Recovery Guides
Orthopedic 7 min read

How to Sleep After Knee Replacement: Positions and Comfort Tips

Poor sleep is one of the most common and most frustrating parts of recovering from a knee replacement. Many people are surprised by just how disruptive it is. Pain, swelling, and the difficulty of finding any comfortable position all conspire to make the nights long.

The good news is that this phase passes, and there is a lot you can do to sleep better in the meantime. This guide covers the best positions, how to support your leg, and the practical habits that help you get more rest while your knee heals.

Why sleep is so difficult after knee replacement

Several things combine to disturb sleep in the early weeks.

Your knee is swollen and inflamed, and lying still allows fluid to settle, which can make the joint feel tight and throbbing. Pain often feels worse at night simply because there is nothing to distract you from it. Many people are used to sleeping on their side or front and suddenly cannot. And the strong pain medication that helps in the day can disrupt your natural sleep cycle.

Understanding that this is normal, and temporary, takes some of the worry out of it. Most people find sleep improves noticeably from around three to six weeks as swelling and pain settle.

The best sleeping position

On your back is usually the most comfortable and the safest in the early weeks. It keeps the knee supported and makes it easy to elevate the leg.

The key thing to get right is how you support the leg. The instinct is to put a pillow directly under the knee, but this is a mistake. Keeping the knee bent over a pillow for hours can make it harder to fully straighten the joint later, and being able to straighten the knee completely is one of the most important goals of your recovery.

Instead, place a pillow under your calf and ankle so the whole lower leg is supported and the knee stays straight, slightly raised above the level of your heart. This elevates the leg to reduce swelling while keeping the knee straight.

Products that may help: Leg elevation wedge · Knee ice wrap

A dedicated leg elevation wedge holds the position better than loose pillows, which tend to slide away during the night.

Can I sleep on my side?

Most surgeons advise sleeping on your back for the first few weeks. Many people find side sleeping uncomfortable early on anyway, because of the pressure and the difficulty of keeping the leg supported.

Once your team is happy and the knee feels more settled, usually after a few weeks, you can try sleeping on your side. The trick is to place a pillow between your knees and along the length of your legs so the operated knee is supported and not dropping inward or twisting. Lying on the non-operated side is usually more comfortable.

Listen to your knee. If a position causes pain, it is telling you something, so come back to lying on your back for a while longer.

Managing pain and swelling before bed

A comfortable night starts before you get into bed.

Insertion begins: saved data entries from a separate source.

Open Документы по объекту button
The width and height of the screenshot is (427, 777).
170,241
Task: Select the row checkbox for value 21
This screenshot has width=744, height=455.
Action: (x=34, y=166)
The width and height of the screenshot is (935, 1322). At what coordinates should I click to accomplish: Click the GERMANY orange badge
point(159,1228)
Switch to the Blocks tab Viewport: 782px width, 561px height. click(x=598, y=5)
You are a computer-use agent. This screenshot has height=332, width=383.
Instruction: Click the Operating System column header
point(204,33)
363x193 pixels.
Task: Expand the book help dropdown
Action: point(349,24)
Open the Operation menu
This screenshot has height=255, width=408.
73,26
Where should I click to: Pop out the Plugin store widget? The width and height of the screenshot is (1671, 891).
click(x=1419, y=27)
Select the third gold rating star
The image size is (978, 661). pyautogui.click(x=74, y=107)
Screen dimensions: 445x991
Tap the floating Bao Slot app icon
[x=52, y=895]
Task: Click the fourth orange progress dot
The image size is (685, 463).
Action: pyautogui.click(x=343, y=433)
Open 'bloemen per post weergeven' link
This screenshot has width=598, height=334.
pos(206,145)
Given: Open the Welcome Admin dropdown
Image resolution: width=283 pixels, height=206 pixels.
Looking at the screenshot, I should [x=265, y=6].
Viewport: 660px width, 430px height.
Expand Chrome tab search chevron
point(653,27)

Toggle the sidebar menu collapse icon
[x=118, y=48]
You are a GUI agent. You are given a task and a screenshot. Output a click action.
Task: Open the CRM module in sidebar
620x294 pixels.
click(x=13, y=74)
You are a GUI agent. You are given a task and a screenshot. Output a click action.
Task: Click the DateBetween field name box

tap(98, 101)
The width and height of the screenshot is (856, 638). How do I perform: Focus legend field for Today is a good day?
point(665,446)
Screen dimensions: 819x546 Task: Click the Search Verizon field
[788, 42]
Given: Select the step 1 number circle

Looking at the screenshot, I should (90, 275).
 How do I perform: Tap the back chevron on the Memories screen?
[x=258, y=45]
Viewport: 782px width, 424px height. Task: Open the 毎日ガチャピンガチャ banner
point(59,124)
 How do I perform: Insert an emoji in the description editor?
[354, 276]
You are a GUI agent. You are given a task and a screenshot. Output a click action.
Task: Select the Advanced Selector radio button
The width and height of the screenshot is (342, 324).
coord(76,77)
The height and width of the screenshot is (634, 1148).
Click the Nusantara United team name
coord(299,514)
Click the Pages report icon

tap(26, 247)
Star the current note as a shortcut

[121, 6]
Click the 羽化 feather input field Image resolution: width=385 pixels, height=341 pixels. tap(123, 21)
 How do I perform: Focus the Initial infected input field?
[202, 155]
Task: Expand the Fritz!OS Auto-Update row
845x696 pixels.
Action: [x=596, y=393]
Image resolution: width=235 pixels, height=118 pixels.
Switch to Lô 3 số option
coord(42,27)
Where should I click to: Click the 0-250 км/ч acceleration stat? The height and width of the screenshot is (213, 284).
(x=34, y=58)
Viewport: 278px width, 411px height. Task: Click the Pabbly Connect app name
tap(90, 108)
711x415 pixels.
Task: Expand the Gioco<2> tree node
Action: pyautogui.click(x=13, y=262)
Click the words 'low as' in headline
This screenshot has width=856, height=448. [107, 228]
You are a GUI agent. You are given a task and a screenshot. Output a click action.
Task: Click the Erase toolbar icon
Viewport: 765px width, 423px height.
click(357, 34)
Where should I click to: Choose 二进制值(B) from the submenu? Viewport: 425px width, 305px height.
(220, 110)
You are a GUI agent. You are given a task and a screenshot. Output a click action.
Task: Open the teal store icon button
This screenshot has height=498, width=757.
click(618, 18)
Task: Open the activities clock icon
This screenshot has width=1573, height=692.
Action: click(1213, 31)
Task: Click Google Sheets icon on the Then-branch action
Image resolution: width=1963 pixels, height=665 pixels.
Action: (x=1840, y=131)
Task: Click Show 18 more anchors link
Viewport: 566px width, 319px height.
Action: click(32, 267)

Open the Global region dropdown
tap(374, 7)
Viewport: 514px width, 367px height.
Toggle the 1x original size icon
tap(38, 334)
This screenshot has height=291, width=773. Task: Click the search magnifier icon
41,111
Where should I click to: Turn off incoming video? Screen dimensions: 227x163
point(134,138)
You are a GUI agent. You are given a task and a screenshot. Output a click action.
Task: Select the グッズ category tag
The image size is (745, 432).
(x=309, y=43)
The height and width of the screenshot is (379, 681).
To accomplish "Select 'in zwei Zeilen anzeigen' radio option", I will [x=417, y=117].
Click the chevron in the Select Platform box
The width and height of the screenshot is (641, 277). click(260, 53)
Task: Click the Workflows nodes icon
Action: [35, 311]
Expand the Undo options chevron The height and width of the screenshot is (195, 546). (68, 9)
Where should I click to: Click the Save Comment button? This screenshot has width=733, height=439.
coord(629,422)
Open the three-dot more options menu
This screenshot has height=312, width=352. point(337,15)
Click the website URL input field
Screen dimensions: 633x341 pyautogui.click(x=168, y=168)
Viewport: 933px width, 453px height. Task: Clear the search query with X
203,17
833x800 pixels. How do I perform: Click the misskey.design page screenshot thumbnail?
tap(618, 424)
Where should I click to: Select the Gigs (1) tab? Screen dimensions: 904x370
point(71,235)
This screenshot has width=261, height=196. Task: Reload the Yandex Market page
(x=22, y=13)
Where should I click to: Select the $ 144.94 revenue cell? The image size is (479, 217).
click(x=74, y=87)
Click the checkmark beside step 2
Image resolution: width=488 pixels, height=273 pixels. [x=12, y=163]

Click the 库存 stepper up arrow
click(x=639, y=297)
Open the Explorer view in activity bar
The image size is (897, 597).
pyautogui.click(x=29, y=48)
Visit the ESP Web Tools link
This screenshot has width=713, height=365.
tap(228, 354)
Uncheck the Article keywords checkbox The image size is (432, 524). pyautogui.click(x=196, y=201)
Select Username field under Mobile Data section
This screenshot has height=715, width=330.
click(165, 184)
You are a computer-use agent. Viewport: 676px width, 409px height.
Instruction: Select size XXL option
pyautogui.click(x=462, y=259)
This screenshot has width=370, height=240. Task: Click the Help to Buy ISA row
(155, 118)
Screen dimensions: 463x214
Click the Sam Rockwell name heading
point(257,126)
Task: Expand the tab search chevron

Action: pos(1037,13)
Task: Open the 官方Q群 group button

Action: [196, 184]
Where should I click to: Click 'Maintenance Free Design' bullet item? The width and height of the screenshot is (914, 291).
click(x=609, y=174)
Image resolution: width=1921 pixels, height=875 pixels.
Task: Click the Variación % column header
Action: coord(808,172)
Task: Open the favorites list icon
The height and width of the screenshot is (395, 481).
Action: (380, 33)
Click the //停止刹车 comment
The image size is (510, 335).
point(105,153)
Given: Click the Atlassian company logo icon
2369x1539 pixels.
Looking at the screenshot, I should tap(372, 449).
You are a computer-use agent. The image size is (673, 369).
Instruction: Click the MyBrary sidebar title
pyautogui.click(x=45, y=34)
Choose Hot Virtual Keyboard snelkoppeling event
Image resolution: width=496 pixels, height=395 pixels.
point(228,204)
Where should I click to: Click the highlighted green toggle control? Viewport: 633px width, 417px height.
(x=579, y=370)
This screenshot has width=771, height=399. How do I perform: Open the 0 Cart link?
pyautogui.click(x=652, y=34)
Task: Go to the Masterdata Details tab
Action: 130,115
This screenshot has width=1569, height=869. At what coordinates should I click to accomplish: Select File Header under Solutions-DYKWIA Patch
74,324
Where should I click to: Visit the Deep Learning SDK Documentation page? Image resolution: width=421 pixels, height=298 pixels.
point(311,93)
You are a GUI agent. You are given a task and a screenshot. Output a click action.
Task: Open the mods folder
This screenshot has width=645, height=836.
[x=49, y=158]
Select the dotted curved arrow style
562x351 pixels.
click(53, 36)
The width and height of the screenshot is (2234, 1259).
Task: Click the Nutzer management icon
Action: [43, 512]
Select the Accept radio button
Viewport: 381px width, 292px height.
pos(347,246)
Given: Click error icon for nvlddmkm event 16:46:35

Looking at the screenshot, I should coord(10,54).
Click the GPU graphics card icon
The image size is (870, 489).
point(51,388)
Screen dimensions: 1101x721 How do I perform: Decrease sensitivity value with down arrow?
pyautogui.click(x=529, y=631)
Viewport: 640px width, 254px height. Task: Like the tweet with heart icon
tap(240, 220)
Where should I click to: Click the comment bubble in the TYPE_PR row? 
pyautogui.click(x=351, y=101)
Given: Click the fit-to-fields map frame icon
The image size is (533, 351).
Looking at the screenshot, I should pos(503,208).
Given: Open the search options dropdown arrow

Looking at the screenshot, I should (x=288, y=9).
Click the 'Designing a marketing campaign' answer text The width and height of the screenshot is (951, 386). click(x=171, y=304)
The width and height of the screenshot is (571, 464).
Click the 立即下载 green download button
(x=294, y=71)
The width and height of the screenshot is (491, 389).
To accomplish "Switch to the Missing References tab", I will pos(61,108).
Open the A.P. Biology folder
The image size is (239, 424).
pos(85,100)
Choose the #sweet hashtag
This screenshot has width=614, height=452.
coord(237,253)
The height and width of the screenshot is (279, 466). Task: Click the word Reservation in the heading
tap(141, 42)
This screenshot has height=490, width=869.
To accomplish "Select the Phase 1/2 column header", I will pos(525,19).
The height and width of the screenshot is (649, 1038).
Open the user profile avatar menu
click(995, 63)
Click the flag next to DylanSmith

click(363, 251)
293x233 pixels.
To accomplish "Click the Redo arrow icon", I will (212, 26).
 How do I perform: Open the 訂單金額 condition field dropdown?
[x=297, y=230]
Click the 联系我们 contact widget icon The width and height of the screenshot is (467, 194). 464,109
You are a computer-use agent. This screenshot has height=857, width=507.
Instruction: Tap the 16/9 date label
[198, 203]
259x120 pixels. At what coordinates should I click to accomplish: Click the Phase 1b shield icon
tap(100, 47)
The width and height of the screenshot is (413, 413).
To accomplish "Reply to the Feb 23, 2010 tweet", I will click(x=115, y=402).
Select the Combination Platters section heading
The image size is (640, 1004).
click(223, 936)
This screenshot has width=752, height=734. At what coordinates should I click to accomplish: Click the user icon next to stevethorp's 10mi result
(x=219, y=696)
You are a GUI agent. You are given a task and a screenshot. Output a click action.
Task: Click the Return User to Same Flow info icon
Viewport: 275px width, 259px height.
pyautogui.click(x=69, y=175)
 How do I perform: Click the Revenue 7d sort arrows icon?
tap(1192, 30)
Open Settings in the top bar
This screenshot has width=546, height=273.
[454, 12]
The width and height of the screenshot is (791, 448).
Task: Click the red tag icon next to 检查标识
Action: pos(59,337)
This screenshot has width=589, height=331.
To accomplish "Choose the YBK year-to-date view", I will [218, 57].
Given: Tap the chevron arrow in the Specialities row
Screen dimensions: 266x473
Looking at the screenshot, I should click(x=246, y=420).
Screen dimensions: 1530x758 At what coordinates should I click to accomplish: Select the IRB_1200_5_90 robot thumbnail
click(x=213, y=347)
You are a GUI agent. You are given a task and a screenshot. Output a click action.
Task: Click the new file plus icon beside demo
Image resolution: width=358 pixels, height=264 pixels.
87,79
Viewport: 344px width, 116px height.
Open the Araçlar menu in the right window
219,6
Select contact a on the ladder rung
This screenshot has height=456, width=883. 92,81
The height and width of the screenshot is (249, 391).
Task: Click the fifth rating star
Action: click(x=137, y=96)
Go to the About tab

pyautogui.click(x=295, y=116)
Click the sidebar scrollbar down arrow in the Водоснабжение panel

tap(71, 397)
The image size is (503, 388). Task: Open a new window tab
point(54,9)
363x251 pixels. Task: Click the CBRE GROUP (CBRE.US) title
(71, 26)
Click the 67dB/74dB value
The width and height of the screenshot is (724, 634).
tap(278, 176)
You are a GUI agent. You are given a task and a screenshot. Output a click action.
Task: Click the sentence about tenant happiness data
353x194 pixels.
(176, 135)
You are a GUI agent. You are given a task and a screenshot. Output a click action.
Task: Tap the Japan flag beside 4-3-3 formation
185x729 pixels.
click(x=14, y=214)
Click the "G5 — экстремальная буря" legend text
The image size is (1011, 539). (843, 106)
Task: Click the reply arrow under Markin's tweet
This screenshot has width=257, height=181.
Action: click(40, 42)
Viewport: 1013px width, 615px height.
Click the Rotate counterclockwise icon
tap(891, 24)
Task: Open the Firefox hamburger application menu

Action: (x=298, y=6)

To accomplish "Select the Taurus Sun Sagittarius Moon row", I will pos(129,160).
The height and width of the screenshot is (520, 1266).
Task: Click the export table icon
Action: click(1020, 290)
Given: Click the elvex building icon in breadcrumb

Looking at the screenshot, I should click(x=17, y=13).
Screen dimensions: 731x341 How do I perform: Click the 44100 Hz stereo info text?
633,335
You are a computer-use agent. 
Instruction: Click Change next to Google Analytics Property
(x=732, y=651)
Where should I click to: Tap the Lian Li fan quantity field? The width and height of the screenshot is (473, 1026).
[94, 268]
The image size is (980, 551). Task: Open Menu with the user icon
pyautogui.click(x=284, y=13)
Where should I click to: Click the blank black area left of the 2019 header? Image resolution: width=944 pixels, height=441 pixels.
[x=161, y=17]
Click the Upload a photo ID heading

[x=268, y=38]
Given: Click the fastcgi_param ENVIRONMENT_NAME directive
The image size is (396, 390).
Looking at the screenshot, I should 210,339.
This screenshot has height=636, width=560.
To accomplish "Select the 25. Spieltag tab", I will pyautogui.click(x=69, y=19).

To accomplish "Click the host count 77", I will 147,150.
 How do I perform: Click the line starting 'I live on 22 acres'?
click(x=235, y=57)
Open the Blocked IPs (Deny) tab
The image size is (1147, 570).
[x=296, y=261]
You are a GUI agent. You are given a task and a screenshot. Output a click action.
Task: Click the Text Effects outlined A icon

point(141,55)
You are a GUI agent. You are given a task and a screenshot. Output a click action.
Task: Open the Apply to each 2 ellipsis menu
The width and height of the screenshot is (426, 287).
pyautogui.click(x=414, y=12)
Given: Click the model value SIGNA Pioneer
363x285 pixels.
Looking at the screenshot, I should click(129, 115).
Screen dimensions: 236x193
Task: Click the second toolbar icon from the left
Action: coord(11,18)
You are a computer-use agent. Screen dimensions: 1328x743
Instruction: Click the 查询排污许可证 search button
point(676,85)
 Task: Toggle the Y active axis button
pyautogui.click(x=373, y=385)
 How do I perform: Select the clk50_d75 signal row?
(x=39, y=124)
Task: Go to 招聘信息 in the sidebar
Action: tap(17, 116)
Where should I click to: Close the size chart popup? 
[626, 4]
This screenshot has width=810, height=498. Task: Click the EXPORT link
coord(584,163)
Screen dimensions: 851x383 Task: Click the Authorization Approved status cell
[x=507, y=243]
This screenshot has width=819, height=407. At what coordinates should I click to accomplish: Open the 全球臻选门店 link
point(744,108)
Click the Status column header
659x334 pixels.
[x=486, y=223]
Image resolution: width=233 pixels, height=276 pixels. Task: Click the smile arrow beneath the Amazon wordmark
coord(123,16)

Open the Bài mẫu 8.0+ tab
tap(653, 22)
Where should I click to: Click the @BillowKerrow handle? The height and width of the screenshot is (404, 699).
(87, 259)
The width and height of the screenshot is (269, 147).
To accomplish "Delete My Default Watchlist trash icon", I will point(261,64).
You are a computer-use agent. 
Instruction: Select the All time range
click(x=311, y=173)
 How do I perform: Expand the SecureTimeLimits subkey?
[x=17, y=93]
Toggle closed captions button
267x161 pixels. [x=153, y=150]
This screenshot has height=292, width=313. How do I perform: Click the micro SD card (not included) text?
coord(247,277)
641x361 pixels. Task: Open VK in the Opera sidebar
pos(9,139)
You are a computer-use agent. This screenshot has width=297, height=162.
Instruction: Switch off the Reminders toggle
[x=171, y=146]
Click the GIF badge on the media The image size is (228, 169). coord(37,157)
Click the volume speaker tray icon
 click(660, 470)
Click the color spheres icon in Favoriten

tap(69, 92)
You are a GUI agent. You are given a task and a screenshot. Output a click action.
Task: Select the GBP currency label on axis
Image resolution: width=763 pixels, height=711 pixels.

Time your pain relief. Take your prescribed medication so that it is working as you settle down, rather than wearing off. Ask your team about the best timing.

Use ice in the evening. Applying a cold wrap to the knee for fifteen to twenty minutes before bed helps reduce swelling and calms the throbbing. Always keep a layer of fabric between ice and skin. Our guide on swelling after knee replacement explains cold therapy in more detail.

Do gentle ankle pumps in bed. Pointing and flexing your feet a few times keeps the circulation moving and can ease that tight, settled feeling in the joint.

Elevate before sleep. Spending some time with the leg raised in the evening reduces the swelling that has built up over the day.

Practical tips for better nights

Keep the bedroom cool and dark. A knee that feels hot is harder to sleep with, and a cool room helps.

Have everything within reach. Water, pain medication, your phone, and a torch on the bedside table mean you are not struggling up in the dark. A bedside organizer or grab rail can make getting in and out of bed safer. See how to get in and out of bed after surgery.

Accept that broken sleep is normal for now. Rather than lying awake frustrated, rest is still valuable even when you are not fully asleep. If you are wide awake, it can help to get up, move gently, and reset rather than fighting it.

Nap in the day if you need to. Recovery is exhausting, and daytime rest is part of healing. Try to keep naps earlier in the afternoon so they do not affect your night.

When to mention sleep problems to your team

Some sleep disruption is an expected part of recovery, but speak to your surgical team or doctor if:

Pain is consistently keeping you awake despite taking your medication as prescribed, as your pain relief may need reviewing.

You notice calf pain, warmth, or swelling in one leg that is worse than the general swelling, as this needs to be checked for a blood clot.

Sleep problems are severe and persisting well beyond the early weeks and starting to affect your mood and recovery.

Poor sleep feels relentless at the time, but it genuinely does improve. As the swelling settles and the knee grows stronger, the nights get easier, and normal sleep returns.


Rest is when much of your healing happens. Getting your position and routine right gives your recovery the foundation it needs.


*Always follow the specific guidance of your surgical team, as advice on sleeping positions varies by individual circumstances.*

A note from after ♥ surgery

This guide is for general informational purposes only and does not constitute medical advice. Always follow the specific guidance of your surgical team, as recommendations vary by procedure and individual circumstances. If you have concerns about your recovery, contact your healthcare provider.